Je voulais faire un parallèle entre l'aspect contestataire et très adolescent de cette
musique et mes sculptures. Contestataire, car elles questionnent les limites de la
sculpture contemporaine, notamment celles qui lui sont dictées par le marché de
l'art. Sepultura s'inscrit tout à fait dans cette démarche. C'est une forme
universelle, basique, proche d’un bloc de marbre, mais qui est en ruine et se
tombe en poussière. Peut-on dire que de la poussière est une oeuvre d'art, peut-on
vendre quelque chose d’inconsistant? On se heurte à certaines limites du système.
Tous les sculpteurs sont confrontés à ces questions. Je comprends tout à fait le
parcours d'un artiste comme Robert Morris, dont le travail a souvent quitté
l'espace de la galerie pour investir la nature. Mais je ne me sens pas à l'aise avec le
land-art. Je trouve que la nature a rarement besoin de l'intervention de l'homme
pour être merveilleuse, ou même plus simplement, pour être prise en
considération.
Et quand je souligne le côté adolescent du hard rock, je ne cherche pas à le
dénigrer. Cette période dégage quelque chose à la fois vain et enragé, mais qui au
final est tout à fait intégré au processus d’évolution. C'est une étape transitoire.
Ce que je veux dire par là, c'est que cette série de sculptures n'est que le début de
ma recherche.
> Ta position sur le land-art semble presque politique.
Dans un certain sens. Mais il ne faudrait pas interpréter mes propos dans une
unique optique écologique. Je crois préserver qu'il faut préserver le vide. Nous en
avons besoin : pas uniquement pour sauvegarder notre système écologique, mais
surtout pour nos psychés. Nous sommes constamment entourés de constructions
sans cesse détruites et renouvelées. Les immeubles s'accumulent, les architectes et
leurs créations sont de véritables stars. Je ne nie pas leurs talents ni leurs utilités,
mais je crois que le véritable luxe se caractérise désormais par les territoires
vierges. Des zones brutes, de plus en plus rares, sans aucune intervention.
> Accept est une sculpture atypique dans cette exposition.
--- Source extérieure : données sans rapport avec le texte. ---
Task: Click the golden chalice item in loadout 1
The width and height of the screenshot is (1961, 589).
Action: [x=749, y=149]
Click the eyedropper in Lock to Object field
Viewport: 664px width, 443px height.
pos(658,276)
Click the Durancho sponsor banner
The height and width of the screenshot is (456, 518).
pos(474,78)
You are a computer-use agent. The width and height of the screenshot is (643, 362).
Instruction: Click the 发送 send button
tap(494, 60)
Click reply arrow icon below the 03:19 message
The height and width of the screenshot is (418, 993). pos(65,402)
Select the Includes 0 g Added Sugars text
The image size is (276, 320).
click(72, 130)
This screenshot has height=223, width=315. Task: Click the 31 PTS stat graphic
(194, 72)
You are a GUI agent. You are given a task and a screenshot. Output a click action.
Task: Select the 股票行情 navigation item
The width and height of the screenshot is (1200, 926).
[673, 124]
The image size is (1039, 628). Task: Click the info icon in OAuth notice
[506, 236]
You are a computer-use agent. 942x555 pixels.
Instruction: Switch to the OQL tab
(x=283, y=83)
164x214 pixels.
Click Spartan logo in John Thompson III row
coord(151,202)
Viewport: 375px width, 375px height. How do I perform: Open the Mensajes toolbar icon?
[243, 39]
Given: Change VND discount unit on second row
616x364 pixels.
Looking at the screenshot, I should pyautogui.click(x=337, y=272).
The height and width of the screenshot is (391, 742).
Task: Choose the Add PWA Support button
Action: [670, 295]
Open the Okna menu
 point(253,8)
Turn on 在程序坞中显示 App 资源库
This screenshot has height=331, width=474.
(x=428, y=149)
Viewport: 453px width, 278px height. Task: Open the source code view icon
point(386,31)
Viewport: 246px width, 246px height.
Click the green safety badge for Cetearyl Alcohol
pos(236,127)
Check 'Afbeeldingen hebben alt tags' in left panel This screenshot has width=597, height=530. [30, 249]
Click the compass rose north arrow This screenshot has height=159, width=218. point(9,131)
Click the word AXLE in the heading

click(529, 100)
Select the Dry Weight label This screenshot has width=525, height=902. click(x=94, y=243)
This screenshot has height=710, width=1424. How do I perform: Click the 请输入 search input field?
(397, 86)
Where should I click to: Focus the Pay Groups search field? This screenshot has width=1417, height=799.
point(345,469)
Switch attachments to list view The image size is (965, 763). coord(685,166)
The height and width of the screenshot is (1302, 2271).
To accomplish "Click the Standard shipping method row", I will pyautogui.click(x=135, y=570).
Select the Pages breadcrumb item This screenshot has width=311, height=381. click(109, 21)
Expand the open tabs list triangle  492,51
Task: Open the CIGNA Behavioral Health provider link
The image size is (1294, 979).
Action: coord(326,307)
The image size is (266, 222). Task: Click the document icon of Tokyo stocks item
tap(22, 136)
C'est une réduction de sablier, simplement dessiné par une triple fourche en
argent. Les derniers maillons de la chaîne sont en or. Il y a cette expérience
alchimique, cette transfiguration de la matière, qui me parle énormément. Passer
d'un état à l'autre, d'un bloc solide de roche à une poussière désertique.
Ce que ma production a perdu en spectaculaire, elle l’a gagné en sensibilité. Je
suis très attentif aux différents matériaux que j’emploie, qu’ils soient nobles
comme l’or ou pauvre comme la poussière. Les textures, les couleurs, les reflets,
tout participe à la lecture de mon travail.